I have a projectile launched at 35 degrees with a force of 25 N.

I know cos35*25N gives me horizontal force of 20.5 N
and sin35*25N gives me vertical force of 14.3 N

I've got my kinematics but it's been 3 quarters since I've done this so my question is:

How do I figure out the velocity(vertical I guess, since horizontal is constant) of the particle as a function of time. And I also forget how to turn that into a position versus time graph.

halp!

 

[Andrew Mason]

This is just for fun but

I have a projectile launched at 35 degrees with a force of 25 N.

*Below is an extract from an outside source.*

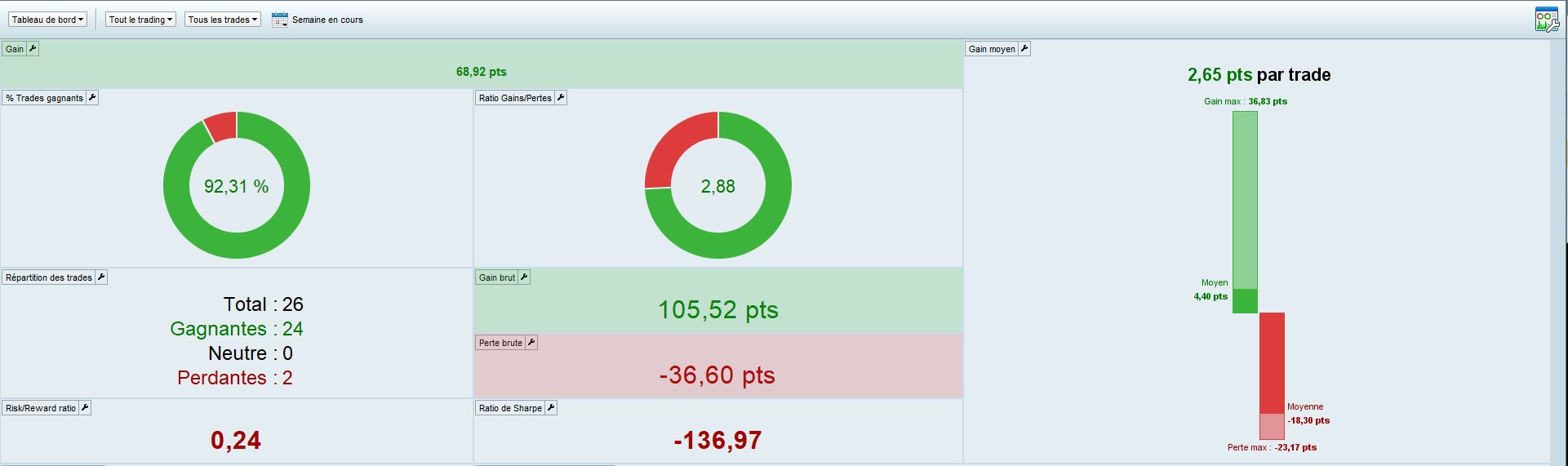Click the red Perte max bar
This screenshot has width=1568, height=466.
click(1273, 375)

I know cos35*25N gives me horizontal force of 20.5 N
and sin35*25N gives me vertical force of 14.3 N

I've got my kinematics but it's been 3 quarters since I've done this so my question is:

How do I figure out the velocity(vertical I guess, since horizontal is constant) of the particle as a function of time. And I also forget how to turn that into a position versus time graph.

halp!

You have to determine the acceleration. You have given us the force. What additional information do need in order to determine the acceleration?

AM

 

[FCPancakeIII]

I have the mass of the object, let's say 1kg. So I know the vertical and horizontal accelerations... but I don't know how to get from that to velocity.

 

[DocZaius]

Assuming no friction:

You need to know for what length of time or length of space the force was applied to the projectile. From there you can know its change in momentum or change in kinetic energy. Knowing the projectile's mass you will know its velocity.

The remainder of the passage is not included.